Affleck’in mırıl mırıl bir sesle konuşan ve bir eylem adamından çok hüzünlü bir adama yakışan vücut dili ile ilginç kıldığı dedektif karakteri hikâyenin çekici unsurlarından biri. Tıpkı filmin kendisi gibi, bu karakter de aksiyondan uzak, sakin ve sıradan bir aile babası olarak çıkıyor karşımıza hikâyenin başından sonuna kadar. 1980’lerin başlarında Texas gibi cumhuriyetçi muhafazakârların egemen olduğu bir yerde siyah bir kadınla evli bir beyaz polis olması aslında tek başına bile ilginç bir durum ama Lowery’nin senaryosu hiç gündeme getirmiyor bu durumu. Aslında hikâyedeki bu tür seçimler ortalama bir seyirci için, eğer hazırlıklı değilse, bir parça hayal kırıklığı da yaratabilir; sonuçta ne heyecan ne bilinen bağlamda bir aksiyon var filmde ve ne de mizahı kahkaha attıracak türden. Lowery daha çok gerçek bir hikâyeyi kurguya özenli ve saygılı bir biçimde yaklaştırmayı deneyen, Redford’un karizmasına dayanan, hafif bir öykü anlatmayı seçmiş ve başarmış da bunu.

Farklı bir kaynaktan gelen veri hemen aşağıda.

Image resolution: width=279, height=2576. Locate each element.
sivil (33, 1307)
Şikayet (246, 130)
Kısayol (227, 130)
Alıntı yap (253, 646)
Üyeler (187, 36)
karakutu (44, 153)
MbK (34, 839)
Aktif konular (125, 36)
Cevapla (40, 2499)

Redford’un oyunculuk yaptığı son filmi olduğunu belirttiği çalışma bir bakıma ona da saygı gösterileri ile dolu ve bir sinemasever için bu göndermeleri keşfetmek ayrı bir keyif kaynağı olabilir. Açılış cümlesi (“Bu çoğunlukla gerçek bir hikâyedir”) Redford’un klasiklerinden biri olan George Roy Hill’in 1969 tarihli “Butch Cassidy and the Sundance Kid” (Sonsuz Ölüm) adlı filminin açılış cümlesinden (“Önemi olduğundan değil ama, seyredeceklerinizin çoğu gerçektir”) esinlenerek yazılmış. Dedektifin Tucker ile olan bir sahnesinde parmağını burnunun kenarında sürtmesi ise bir başka Redford klasiği olan ve yine Hill’in yönettiği “The Sting” (Belalılar) filminde Redford ve Paul Newman’ın karakterleri arasındaki gizli mesajlaşma yönteminden alınmış. Filmde daha doğrudan bir gönderme de var: Tucker’ın cezaevlerinden tüm kaçışlarının kronolojik sırada ve hayli eğlenceli bir biçimde peş peşe gösterildiği sahnede, Redford’un 1966’da oynadığı Arthur Penn filmi “The Chase”deki (Kaçaklar) cezaevinden kaçışından kısa bir bölüm de kullanılmış. Böylece Redford kendi gençliğini 52 yıl önceki hâli ile canlandırmış bir bakıma. Sinema meraklıları için son bir not olarak da Redford ve Spacek’in canlandırdığı karakterlerin sinemada seyrettikleri filmin, Amerikan sinemasının değeri yeterince bilinmemiş yönetmeni Monte Hellman’ın 1971 yapımı “Two-Lane Blacktop” olduğunu söyleyelim.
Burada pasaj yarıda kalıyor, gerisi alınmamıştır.